Face Of This Place

Norman McCowan, President Of Bell Aquaculture In Indiana

As the world’s population continues to grow, so does our appetite for seafood as a healthy food source. At the rate we’re going, the rapidly depleting stocks of wild fish will not be able to sustain our ever-increasing demand for much longer. As a result, aquaculture, or fish farming, is bridging the supply gap.  

The Fund’s Freshwater Institute is helping to revolutionize the seafood industry. We are a leader in finding sustainable solutions for managing our water resources, especially in the engineering of cleaner and more efficient aquaculture systems on land. Over the past two decades, we’ve developed closed-containment harvesting techniques that produce high-quality fish for food without vaccines, harsh chemicals or antibiotics. This technology will help the seafood industry compete with supply and demand, and we’re helping innovative commercial companies, like Bell Aquaculture in Indiana—the nation’s largest producer of yellow perch—improve the sustainability of their fish farming operations.  

Norman McCowan, the President and COO of Bell Aquaculture, talks about his company’s partnership with the Freshwater Institute. 

yellow-perch-istockphoto-300x200lYellow perch, the fish farmed at Bell Aquaculture. After the fish are harvested, they’re held in cold water, then filleted and frozen within 48 hours to hold the freshness. Because of the natural low fat content, yellow perch doesn’t lose any flavor during the freezing process. Bell Aquaculture is based in Indiana; that’s not the first state that comes to mind as a source of fish. How is Bell able to be the nation’s largest producer of yellow perch?
The company started in 2005 with a vision to bring the local and personal favorite, yellow perch, back to the area. The yellow perch are grown indoors using Recirculating Aquaculture System (RAS) technology. We nurture our fish from egg to full-grown in closed-containment systems right at the farm, so there’s no danger of outside contamination. Farming this way can increase production five to more than a hundredfold because the fish are able to mature more quickly. The closed-containment system allows us the ability to grow fish anywhere, so production can be located close to the market. In 2009, we built our headquarters and processing facility in Redkey, Indiana, which is where we are today, and our production facility sits on family-owned land just 6 miles south of our headquarters. 

For someone who’s never heard of closed-containment systems, can you explain why this form of fish farming, the kind Bell is now using, is so important?
Land-based closed-containment systems are the most sustainable way to raise fish and have a very low impact on the environment. Closed-containment minimizes the need for large volumes of water and captures all of the solid waste. Our fish live in water that is purified on-site to almost the same standards as a municipal water supply. Also, we’re able to separate farm fish and wild fish, which prevents the spread of disease and a controlled environment excludes pathogens and chemicals and reduces the need for antibiotic or pesticide treatments. Not only is our business a sustainable way to feed people, we are responsible with every aspect of our operations. 

How did you first hear about The Conservation Fund’s Freshwater Institute?
I first learned of the work of Steve Summerfelt and Brian Vinci at the Freshwater Institute by reading the 2nd edition of “Recirculating Aquaculture Systems,” a book they coauthored. I then met Steve when I attended a regional aquaculture workshop in Bayfield, Wisconsin. Steve was presenting on innovations in the technologies to farm fish in closed-containment systems on land. I was thrilled to meet him.

Has the Freshwater Institute played an important role in the success of your company?
It’s played a great role in our success.

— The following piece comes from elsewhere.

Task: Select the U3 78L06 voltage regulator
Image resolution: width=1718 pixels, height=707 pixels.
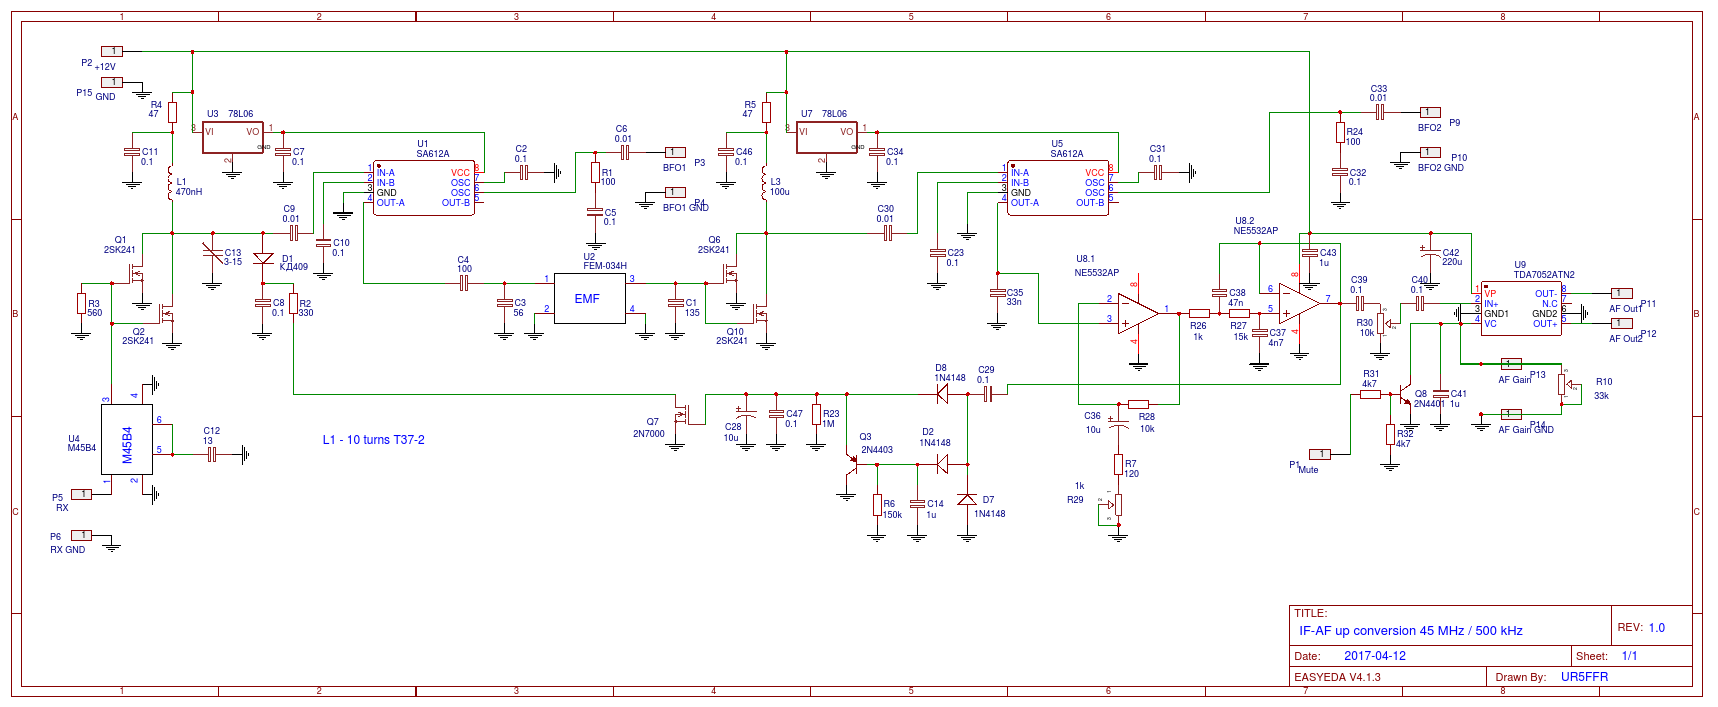Action: [x=232, y=137]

Before meeting with the Freshwater Institute, we were using technology that had inferior water quality and high energy costs.  The Freshwater Institute has given us superior water quality in which we can raise our fish and they’ve helped us to implement technologies that have contributed greatly to reaching our return on investment goals. Our fish are able to reach market size four months faster than before; we’ve also been able to reduce our electric consumption by threefold and reduce our water consumption by twentyfold.  It’s been remarkable.

You run one of the most successful aquaculture companies in the nation, how did you get interested in aquaculture?
In the mid-80’s, I raised bait fish. This was my hobby and passion; I didn’t realize it at the time, but that was aquaculture. Learning the water chemistry and fish husbandry in an effort to keep bait fish alive so that I could trout line Indiana’s Wabash River was my first step into aquaculture.  At this point I was working in the automotive industry where I really learned about efficiency. I was approached for some consulting work for Bell Aquaculture because I knew about fish husbandry and eventually was hired on full time. My drive to push efficiency into the business and my passion to expand aquaculture is ultimately what led me to be named as president and COO in 2010.